While some men have accused the #MeToo campaign for partly emasculating them, actually there are more serious threats to their virility – chemical ones. There has long been concern that the difficult-to-filter female hormone oestrogen in the water supply (via flushed urine from females on the pill), combined with oestrogen-mimicking phthalates in plastics, were “gender bending”. That is, they are thought to cause feminisation in young males and a loss in human male fertility overall. However now there is apparently an even bigger threat: Non-stick frying pans.
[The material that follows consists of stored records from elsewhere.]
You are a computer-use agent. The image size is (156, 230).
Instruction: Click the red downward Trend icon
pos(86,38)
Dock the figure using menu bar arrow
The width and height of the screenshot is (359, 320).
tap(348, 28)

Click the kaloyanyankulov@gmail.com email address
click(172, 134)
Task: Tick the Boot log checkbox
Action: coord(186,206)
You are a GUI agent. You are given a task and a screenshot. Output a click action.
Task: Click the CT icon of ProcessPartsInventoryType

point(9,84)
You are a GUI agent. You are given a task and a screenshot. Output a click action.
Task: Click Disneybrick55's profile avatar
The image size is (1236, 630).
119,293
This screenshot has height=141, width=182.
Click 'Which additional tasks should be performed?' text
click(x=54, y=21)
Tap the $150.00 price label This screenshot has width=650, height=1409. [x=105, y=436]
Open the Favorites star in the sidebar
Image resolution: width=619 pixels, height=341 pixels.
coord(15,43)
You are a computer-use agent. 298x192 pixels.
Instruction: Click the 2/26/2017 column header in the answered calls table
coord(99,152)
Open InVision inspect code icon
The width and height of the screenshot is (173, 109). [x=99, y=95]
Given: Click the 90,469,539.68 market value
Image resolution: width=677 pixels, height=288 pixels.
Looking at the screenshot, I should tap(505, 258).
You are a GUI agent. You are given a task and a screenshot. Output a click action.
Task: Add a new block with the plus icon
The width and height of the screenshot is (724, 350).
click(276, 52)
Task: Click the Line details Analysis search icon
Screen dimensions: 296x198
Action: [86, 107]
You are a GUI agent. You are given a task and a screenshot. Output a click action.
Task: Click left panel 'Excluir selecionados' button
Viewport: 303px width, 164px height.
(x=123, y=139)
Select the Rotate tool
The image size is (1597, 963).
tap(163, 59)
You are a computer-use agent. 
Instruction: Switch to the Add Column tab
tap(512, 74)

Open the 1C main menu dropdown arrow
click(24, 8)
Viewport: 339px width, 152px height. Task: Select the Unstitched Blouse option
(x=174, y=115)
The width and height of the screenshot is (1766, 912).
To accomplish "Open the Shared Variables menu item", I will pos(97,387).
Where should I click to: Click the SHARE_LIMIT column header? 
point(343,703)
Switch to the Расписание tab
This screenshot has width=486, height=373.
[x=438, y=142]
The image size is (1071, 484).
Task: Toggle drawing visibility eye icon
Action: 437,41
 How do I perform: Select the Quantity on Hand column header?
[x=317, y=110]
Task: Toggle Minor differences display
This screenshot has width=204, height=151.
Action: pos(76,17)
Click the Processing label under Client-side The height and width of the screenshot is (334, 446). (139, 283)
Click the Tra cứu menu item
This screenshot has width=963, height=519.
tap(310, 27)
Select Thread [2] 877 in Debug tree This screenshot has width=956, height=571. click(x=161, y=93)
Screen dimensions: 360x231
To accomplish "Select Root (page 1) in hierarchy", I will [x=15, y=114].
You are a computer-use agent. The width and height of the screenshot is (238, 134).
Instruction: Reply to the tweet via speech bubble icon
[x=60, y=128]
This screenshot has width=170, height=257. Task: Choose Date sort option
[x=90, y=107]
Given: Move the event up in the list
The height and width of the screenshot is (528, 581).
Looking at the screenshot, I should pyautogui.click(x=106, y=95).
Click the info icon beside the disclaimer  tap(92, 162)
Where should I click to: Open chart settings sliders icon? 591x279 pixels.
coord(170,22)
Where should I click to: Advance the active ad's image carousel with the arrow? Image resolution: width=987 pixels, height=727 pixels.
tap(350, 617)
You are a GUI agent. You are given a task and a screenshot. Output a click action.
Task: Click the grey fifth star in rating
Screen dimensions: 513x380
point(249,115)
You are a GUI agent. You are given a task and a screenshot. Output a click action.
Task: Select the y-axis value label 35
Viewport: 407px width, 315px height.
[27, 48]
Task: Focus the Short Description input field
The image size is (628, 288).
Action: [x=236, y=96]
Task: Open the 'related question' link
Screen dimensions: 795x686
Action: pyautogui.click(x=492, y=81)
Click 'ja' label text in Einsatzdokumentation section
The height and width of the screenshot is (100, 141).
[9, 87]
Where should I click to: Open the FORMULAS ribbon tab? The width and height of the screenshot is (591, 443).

That is, their chemicals – namely PFCs (perfluoroalkyl compounds) in Teflon pan coatings and its equivalents – may cause a reduction in average penis size in addition to reducing fertility. Researchers in Italy came to the conclusion – after ruling out genetic and other differences – that penises became smaller if the males concerned were exposed to PFCs. The research by the University of Padua, which involved the examination of 383 penises (212 from the Padua region and 171 from elsewhere), found that the non-erect penis length of just under four inches (10 cm) was shortened by half an inch (1.25 cm) if the “owner” had been exposed to the chemicals – in this case from local factory effluent in a river. The circumference/girth was similarly reduced.
However, before there is any “rush to the ruler”, there is no data on the PFC effect on the size of an erect penis – perhaps the size that really matters. Of course, according to certain sympathetic women (and men), size does not really count as much as action. But perhaps they were just being kind to this writer given his apparent shortcomings. Obviously that last part was just a joke! 🙂
On more serious slippery matters, PFC chemicals were used in the famous Teflon coatings which have been prevalent on non-stick cooking pans since the 1970s. However, thankfully, these PFC chemicals were replaced in Teflon in 2013. Nevertheless the original Teflon-coated frying pans do provide an indirect oral route via fried food for PFCs. These compounds are also used in several other products (e.g. fast food packaging) which may similarly cause a bodily exposure.
Given the difficulty in avoiding PFCs in other products, whether or not your correspondent has got much to play with in the first place, he will nevertheless be getting rid of his old Teflon non-stick pans as fast as possible! 🙂
Mind you, even if you feel just a little belittled by this stage, you cannot blame NASA or the US space programme. For while Teflon was often cited as the main example of the US space programme’s technology “spin-off” benefits to the general public, in truth it was developed by the Dupont firm well beforehand.
Mind you, Teflon was used in NASA’s Apollo programme. For example, it was on the outer layer of the Apollo programme’s space suits to help keep the lunar dust off. There is no evidence of any manhood shrivelling effect on the Apollo astronauts. Well if there had been, NASA could always blame solar and cosmic radiation, or even microgravity. By the way, the urban myth about male astronauts in microgravity conditions having erections which point in different directions is, of course, just a fallacy. Please excuse the pun. 🙂
Of course, back on Earth there have long been attempts to study genetic, racial and regional differences in penis size. Apologies to those who are upset at this statement, but yes, there are some. That said, some have made fun of these differences even when they were not there. Most famously, there is the apocryphal story of how redoubtable wartime Prime Minister of the United Kingdom, Winston Churchill, ordered the RAF to drop several hundred thousand very large condoms on Italy – then an Axis enemy country – further ordering, for the purposes of damaging enemy morale, that they should be all marked as “Made in England” and with the size marked as “Small”. 🙂
Some versions of this story have the country concerned as Germany, or even the UK’s wartime ally, the Soviet Union, but, in the light of the scientific revelation above, Italy seems just right! 🙂
But let’s not send any more to Padua, as that really would be unkind.